Graduate Program in Physiology and Biophysics, Department of Pharmacology & Physiology, Georgetown University, Washington, DC 20007, USA.
J Neurosci. 2013 Aug 28;33(35):14075-86. doi: 10.1523/JNEUROSCI.0692-13.2013.
The principle neurons of the striatum are GABAergic medium spiny neurons (MSNs), whose collateral synapses onto neighboring neurons play critical roles in striatal function. MSNs can be divided by dopamine receptor expression into D1-class and D2-class MSNs, and alterations in D2 MSNs are associated with various pathological states. Despite overwhelming evidence for D2 receptors (D2Rs) in maintaining proper striatal function, it remains unclear how MSN collaterals are specifically altered by D2R activation. Here, we report that chronic D2R stimulation regulates MSN collaterals in vitro by presynaptic and postsynaptic mechanisms.
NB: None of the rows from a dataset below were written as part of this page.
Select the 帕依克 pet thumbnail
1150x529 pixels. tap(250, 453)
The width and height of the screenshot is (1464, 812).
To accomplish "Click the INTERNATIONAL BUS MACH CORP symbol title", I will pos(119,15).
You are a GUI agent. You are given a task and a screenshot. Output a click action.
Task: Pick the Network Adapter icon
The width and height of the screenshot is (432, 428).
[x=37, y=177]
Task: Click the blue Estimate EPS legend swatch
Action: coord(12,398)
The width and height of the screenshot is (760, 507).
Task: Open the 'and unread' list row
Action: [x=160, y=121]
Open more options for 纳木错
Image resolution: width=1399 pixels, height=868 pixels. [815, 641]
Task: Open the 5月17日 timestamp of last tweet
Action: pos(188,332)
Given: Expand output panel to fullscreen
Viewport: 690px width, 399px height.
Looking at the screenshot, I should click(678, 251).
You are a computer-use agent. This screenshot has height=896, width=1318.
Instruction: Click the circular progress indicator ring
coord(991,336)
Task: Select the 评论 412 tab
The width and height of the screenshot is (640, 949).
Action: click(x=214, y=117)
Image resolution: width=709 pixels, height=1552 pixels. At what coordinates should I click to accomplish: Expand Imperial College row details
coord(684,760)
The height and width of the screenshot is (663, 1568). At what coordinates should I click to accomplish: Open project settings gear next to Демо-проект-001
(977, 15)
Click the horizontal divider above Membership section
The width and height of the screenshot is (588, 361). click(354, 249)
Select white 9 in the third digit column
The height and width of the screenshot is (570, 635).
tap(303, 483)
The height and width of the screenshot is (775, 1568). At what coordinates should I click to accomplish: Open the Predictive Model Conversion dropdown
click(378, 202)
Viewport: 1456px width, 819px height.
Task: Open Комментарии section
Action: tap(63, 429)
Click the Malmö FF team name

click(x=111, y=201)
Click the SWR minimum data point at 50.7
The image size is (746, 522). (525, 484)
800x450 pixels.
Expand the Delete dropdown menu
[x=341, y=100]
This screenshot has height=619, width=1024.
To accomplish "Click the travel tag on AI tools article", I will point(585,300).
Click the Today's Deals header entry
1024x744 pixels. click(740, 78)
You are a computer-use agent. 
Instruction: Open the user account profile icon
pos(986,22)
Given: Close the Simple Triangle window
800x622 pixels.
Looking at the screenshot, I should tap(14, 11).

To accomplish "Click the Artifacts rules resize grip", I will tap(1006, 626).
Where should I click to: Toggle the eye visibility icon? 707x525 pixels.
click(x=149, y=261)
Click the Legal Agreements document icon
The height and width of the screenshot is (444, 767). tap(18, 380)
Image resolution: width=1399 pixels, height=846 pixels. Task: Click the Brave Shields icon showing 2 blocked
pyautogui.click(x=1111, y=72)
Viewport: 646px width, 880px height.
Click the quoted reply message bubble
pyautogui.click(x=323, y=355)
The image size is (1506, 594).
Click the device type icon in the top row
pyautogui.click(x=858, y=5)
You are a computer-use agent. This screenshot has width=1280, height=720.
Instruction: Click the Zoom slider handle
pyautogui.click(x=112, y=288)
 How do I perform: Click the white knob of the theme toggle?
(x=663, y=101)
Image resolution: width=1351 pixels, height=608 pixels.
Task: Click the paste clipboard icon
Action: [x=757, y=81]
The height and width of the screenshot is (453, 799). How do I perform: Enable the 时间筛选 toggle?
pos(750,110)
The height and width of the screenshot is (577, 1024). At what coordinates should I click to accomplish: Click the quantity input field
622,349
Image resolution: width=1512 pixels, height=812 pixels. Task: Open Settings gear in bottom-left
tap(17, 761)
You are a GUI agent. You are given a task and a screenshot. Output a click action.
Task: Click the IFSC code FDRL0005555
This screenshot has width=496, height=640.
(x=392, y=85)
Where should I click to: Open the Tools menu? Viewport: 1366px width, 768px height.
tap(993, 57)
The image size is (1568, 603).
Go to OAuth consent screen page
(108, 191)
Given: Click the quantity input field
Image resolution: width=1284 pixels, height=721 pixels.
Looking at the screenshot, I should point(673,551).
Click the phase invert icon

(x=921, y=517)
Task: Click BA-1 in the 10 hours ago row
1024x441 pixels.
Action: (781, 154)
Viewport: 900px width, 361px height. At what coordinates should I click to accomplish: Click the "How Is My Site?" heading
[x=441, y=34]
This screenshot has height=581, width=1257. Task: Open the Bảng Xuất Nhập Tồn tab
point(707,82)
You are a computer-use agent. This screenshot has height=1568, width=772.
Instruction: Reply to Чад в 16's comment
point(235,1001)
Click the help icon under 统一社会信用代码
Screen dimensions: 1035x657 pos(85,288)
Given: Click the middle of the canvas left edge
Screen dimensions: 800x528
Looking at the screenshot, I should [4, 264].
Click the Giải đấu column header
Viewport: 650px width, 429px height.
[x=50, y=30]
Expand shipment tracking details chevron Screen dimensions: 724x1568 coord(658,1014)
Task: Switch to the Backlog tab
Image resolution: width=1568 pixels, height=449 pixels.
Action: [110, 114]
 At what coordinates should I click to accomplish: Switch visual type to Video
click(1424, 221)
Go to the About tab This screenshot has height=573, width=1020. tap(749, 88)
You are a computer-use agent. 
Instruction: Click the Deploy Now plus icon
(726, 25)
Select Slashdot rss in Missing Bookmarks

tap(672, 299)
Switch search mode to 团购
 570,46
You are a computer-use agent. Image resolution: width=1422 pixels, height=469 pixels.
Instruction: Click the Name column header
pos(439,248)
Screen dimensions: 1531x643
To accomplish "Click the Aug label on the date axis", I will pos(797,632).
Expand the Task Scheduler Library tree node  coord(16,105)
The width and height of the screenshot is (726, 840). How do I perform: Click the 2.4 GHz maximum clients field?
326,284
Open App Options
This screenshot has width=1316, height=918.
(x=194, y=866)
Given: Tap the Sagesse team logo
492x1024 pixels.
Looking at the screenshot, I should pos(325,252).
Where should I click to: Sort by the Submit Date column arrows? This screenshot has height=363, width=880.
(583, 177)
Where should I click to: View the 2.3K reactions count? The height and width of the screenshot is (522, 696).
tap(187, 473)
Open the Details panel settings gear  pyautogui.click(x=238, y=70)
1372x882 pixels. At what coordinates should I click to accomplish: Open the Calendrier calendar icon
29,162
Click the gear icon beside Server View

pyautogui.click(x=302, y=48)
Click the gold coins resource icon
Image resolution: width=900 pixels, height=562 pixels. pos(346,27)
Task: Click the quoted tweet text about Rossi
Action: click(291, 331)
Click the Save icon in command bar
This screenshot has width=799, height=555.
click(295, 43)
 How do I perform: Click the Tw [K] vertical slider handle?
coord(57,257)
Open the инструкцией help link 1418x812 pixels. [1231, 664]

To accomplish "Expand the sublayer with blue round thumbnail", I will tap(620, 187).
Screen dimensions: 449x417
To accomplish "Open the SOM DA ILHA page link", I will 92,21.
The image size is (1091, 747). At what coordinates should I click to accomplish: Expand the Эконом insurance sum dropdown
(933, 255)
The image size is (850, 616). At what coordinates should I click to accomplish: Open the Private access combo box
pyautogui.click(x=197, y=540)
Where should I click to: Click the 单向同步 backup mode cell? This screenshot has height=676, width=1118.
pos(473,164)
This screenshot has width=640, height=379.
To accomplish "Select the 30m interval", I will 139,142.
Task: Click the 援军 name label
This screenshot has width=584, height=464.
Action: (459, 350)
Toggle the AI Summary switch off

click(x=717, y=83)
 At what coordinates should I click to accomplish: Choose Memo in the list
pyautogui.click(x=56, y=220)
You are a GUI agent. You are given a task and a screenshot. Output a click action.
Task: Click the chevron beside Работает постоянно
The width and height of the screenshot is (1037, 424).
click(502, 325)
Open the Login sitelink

We used corticostriatal cultures from mice in which MSN subtypes were distinguished by fluorophore expression. Quinpirole, an agonist for D2/3 receptors, was used to chronically activate D2Rs. Quinpirole increased the rate and strength of collateral formation onto D2R-containing MSNs as measured by dual whole-cell patch-clamp recordings. Additionally, these neurons were more sensitive to low concentrations of GABA and exhibited an increase in gephyrin puncta density, suggesting increased postsynaptic GABAA receptors. Last, quinpirole treatment increased presynaptic GABA release sites, as shown by increased frequency of sIPSCs and mIPSCs, correlating with increased VGAT (vesicular GABA transporter) puncta. Combined with the observation that there were no detectable differences in sensitivity to specific GABAA receptor modulators, we provide evidence that D2R activation powerfully transforms MSN collaterals via coordinated presynaptic and postsynaptic alterations. As the D2 class of MSNs is highly implicated in Parkinson's disease and other neurological disorders, our findings may contribute to understanding and treating the changes that occur in these pathological states.
纹状体的主要神经元是 GABA 能中型棘突神经元(MSNs),其旁突与邻近神经元的突触在纹状体功能中起着关键作用。MSNs 可以根据多巴胺受体表达分为 D1 类和 D2 类 MSNs,D2 类 MSNs 的改变与各种病理状态有关。尽管有大量证据表明 D2 受体(D2Rs)在维持适当的纹状体功能中起作用,但仍不清楚 D2R 激活如何特异性改变 MSN 侧突。在这里,我们报告慢性 D2R 刺激通过突触前和突触后机制调节体外 MSN 侧突。我们使用了来自小鼠的皮质纹状体培养物,其中 MSN 亚型通过荧光蛋白表达来区分。喹吡罗,一种 D2/3 受体激动剂,用于慢性激活 D2R。喹吡罗增加了包含 D2R 的 MSN 上侧突形成的速度和强度,这是通过双全细胞膜片钳记录来测量的。此外,这些神经元对低浓度 GABA 更敏感,并表现出 Gephyrin 棘突密度增加,表明突触后 GABAA 受体增加。最后,喹吡罗处理增加了 GABA 释放位点的突触前,如 sIPSCs 和 mIPSCs 频率增加,与 VGAT(囊泡 GABA 转运体)棘突增加相关。结合观察到对特定 GABAA 受体调节剂的敏感性没有可检测到的差异,我们提供了证据表明 D2R 激活通过协调的突触前和突触后改变有力地改变 MSN 侧突。由于 D2 类 MSNs 高度涉及帕金森病和其他神经疾病,我们的发现可能有助于理解和治疗这些病理状态中发生的变化。